Saved entries
BEGIN

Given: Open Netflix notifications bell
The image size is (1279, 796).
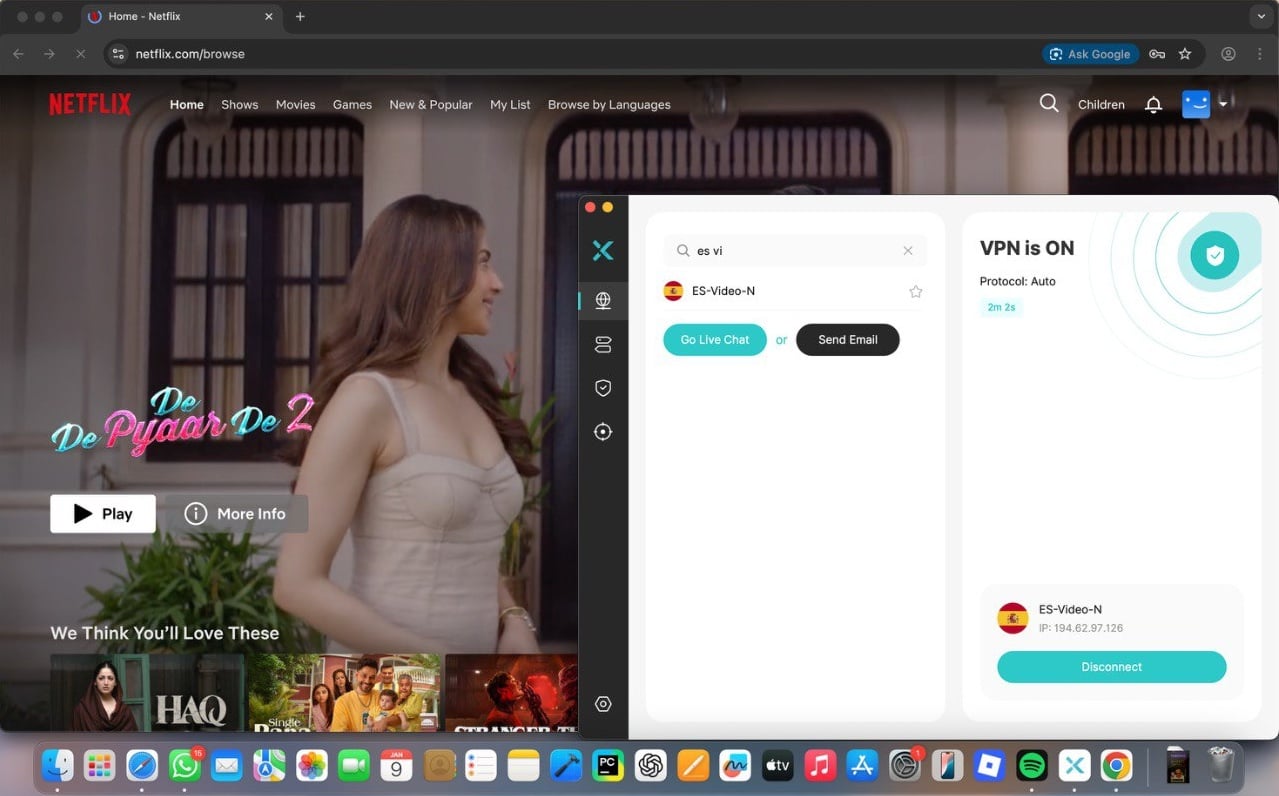Looking at the screenshot, I should (1153, 104).
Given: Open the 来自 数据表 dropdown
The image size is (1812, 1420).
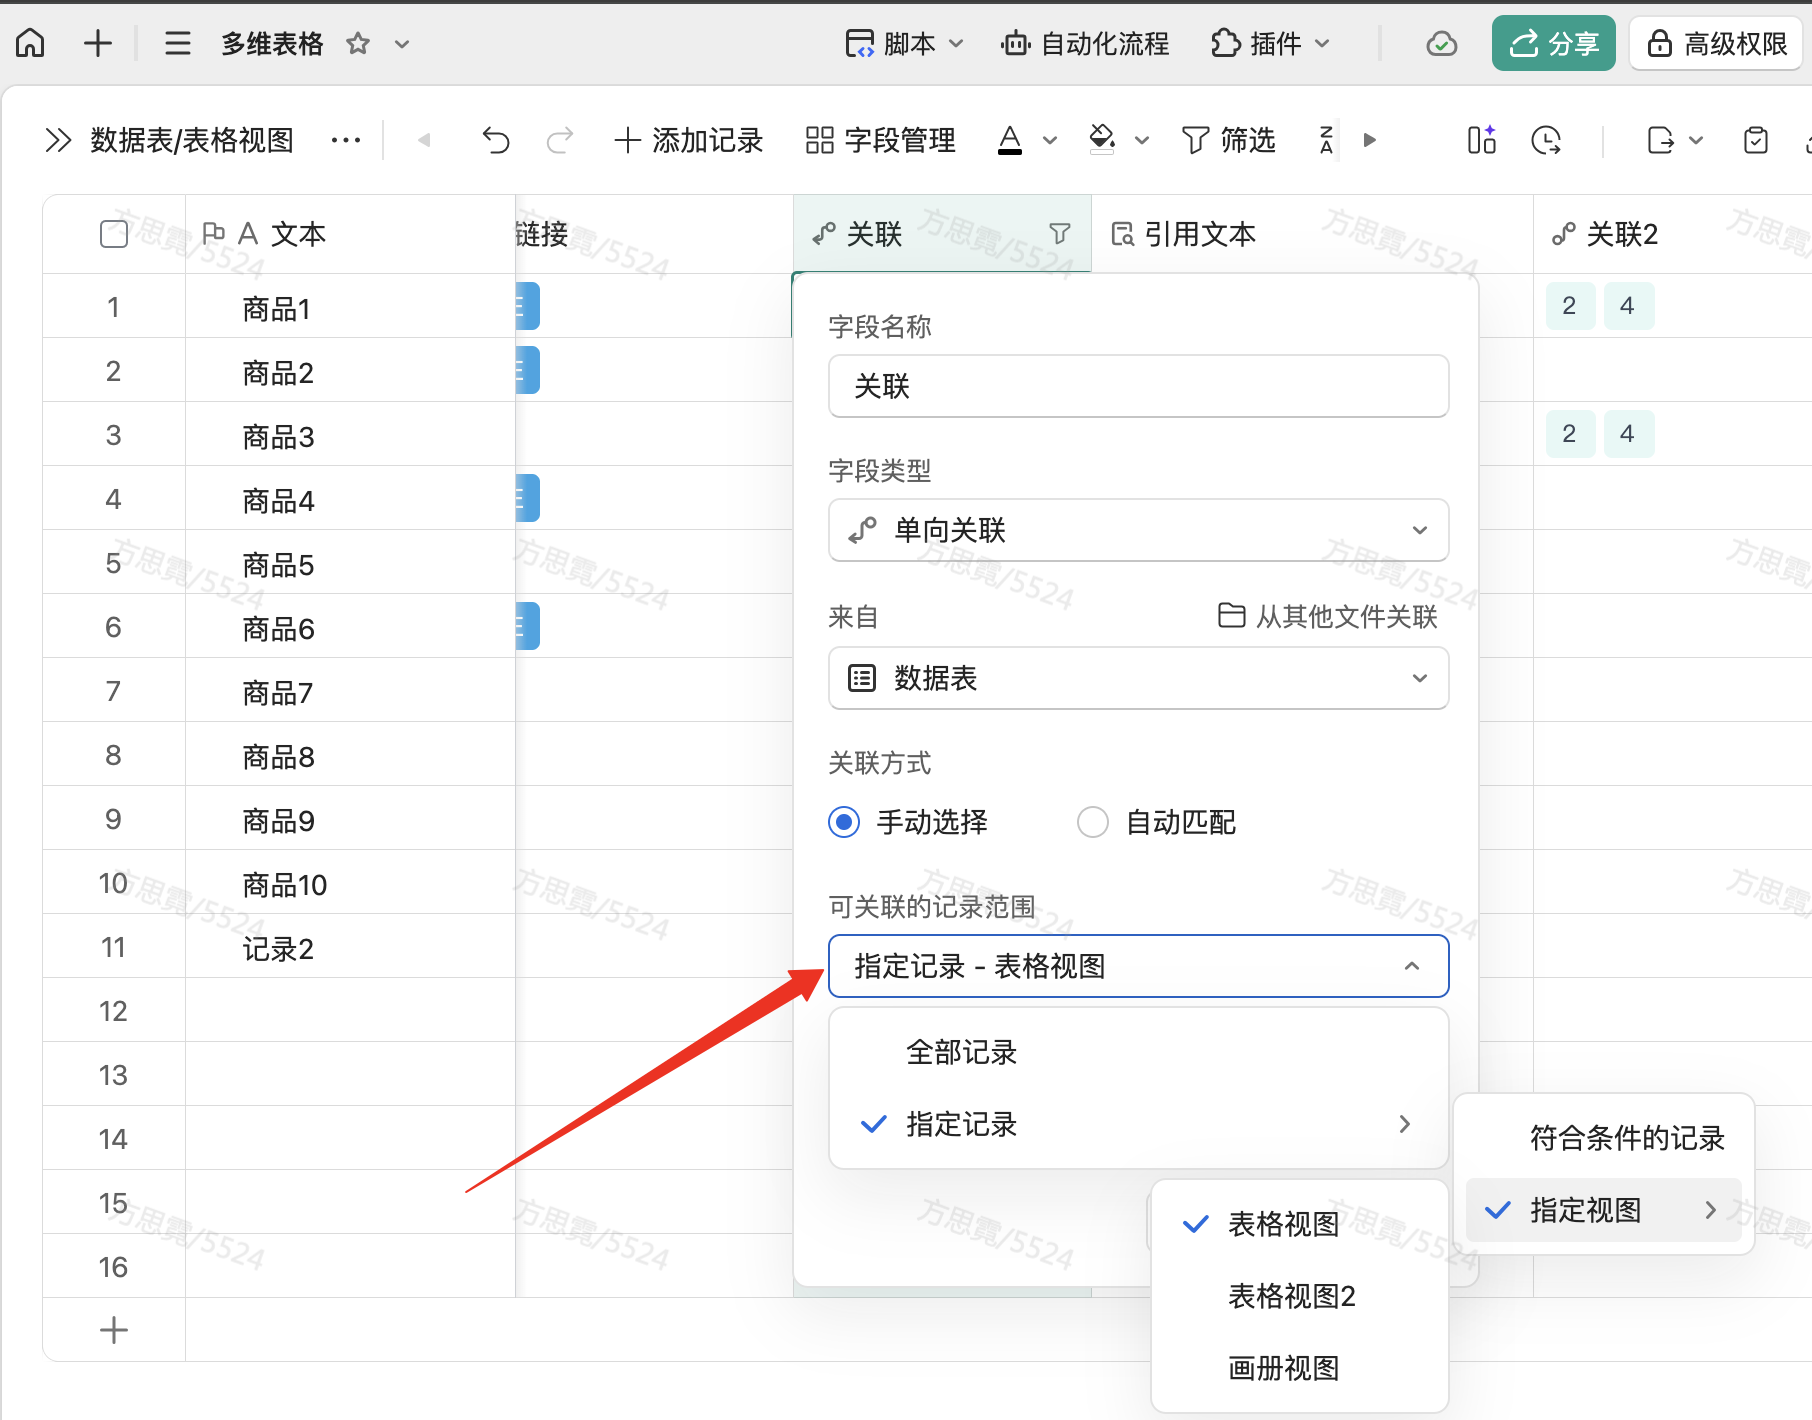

END

■ WHAT THE TASK REQUIRES ■
Look above for lines with the word "Given" and copy them all.

■ ANSWER TO THIS PROBLEM ■
Given: Open Netflix notifications bell
Given: Open the 来自 数据表 dropdown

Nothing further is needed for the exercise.